═════ Entries provided ═════

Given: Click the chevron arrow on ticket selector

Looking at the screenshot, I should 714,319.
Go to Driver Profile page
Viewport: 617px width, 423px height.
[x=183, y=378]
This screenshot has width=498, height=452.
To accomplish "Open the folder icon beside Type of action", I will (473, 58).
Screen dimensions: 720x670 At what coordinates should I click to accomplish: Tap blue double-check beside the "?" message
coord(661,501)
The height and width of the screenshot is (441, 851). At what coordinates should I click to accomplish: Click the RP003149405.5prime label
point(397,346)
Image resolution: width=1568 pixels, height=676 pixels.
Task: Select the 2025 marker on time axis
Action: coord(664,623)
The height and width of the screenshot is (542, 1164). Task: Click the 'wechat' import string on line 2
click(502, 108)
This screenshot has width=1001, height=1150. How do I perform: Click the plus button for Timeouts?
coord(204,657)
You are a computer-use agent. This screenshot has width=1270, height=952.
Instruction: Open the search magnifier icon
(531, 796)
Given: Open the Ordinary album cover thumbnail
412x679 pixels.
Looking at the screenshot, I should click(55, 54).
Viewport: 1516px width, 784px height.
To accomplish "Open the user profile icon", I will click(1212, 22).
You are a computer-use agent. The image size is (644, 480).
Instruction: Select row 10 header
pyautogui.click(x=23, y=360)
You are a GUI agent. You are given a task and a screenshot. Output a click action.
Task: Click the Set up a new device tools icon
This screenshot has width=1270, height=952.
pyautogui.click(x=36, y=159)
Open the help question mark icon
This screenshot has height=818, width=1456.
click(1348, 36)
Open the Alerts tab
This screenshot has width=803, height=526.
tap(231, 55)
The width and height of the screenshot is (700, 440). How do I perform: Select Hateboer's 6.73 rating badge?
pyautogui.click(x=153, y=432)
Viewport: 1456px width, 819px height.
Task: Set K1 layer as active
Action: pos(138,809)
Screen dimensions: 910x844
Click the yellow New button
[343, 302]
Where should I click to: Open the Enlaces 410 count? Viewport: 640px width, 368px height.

═════

Requirements
Starting with the line that contains "The width and" and going on through the end of the entries, write those lines out again with "yellow" swapped for "orange" and everything else left as it is.

Answer to this task
The width and height of the screenshot is (700, 440). How do I perform: Select Hateboer's 6.73 rating badge?
pyautogui.click(x=153, y=432)
Viewport: 1456px width, 819px height.
Task: Set K1 layer as active
Action: pos(138,809)
Screen dimensions: 910x844
Click the orange New button
[343, 302]
Where should I click to: Open the Enlaces 410 count? Viewport: 640px width, 368px height.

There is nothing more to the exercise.